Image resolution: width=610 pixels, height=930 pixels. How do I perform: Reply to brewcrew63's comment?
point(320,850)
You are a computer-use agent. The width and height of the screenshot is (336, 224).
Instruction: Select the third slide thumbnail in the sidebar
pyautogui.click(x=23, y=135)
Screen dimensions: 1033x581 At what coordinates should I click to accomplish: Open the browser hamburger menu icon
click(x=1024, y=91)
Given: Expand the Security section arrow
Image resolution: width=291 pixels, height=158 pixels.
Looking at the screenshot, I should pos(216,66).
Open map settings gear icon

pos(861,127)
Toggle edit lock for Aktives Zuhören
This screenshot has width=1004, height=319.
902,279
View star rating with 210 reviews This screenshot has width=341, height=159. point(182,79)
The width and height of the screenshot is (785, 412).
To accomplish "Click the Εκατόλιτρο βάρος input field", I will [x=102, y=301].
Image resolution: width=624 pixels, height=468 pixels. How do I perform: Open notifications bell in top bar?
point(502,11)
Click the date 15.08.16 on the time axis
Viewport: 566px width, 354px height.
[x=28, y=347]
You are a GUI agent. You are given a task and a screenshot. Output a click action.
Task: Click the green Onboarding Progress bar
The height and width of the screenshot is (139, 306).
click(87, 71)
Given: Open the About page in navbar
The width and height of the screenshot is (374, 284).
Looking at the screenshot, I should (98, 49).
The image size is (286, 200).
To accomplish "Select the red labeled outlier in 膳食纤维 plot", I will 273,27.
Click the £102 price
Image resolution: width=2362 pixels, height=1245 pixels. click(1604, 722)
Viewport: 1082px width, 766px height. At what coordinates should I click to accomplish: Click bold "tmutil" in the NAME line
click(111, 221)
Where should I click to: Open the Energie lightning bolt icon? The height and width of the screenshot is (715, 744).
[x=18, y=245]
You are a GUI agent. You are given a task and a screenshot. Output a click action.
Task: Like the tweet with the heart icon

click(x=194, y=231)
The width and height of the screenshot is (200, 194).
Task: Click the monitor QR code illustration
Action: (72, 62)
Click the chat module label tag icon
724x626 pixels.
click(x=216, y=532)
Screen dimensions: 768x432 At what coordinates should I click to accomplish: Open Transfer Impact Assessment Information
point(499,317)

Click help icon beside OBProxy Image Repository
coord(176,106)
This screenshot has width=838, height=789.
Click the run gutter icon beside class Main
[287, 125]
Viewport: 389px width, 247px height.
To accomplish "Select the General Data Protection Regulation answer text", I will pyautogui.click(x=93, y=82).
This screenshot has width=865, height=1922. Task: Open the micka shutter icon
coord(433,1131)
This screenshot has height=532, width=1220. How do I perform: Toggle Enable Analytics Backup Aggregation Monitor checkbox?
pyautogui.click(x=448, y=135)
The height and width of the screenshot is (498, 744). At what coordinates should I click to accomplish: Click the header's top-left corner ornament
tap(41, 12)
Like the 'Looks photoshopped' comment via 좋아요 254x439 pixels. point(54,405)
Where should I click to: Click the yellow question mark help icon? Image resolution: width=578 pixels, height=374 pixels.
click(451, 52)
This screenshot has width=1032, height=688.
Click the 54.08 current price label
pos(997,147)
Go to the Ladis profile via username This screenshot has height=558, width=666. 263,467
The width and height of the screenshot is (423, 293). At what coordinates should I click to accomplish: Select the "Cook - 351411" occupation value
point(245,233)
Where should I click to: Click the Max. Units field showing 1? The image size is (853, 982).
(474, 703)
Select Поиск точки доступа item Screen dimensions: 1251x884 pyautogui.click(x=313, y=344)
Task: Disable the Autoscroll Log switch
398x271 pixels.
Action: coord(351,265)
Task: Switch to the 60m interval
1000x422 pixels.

# Task details
Exactly the lines from the one containing "398x271 pixels." through the last line of the records are to be transcribed, both endpoints included.

# Written response
398x271 pixels.
Action: coord(351,265)
Task: Switch to the 60m interval
1000x422 pixels.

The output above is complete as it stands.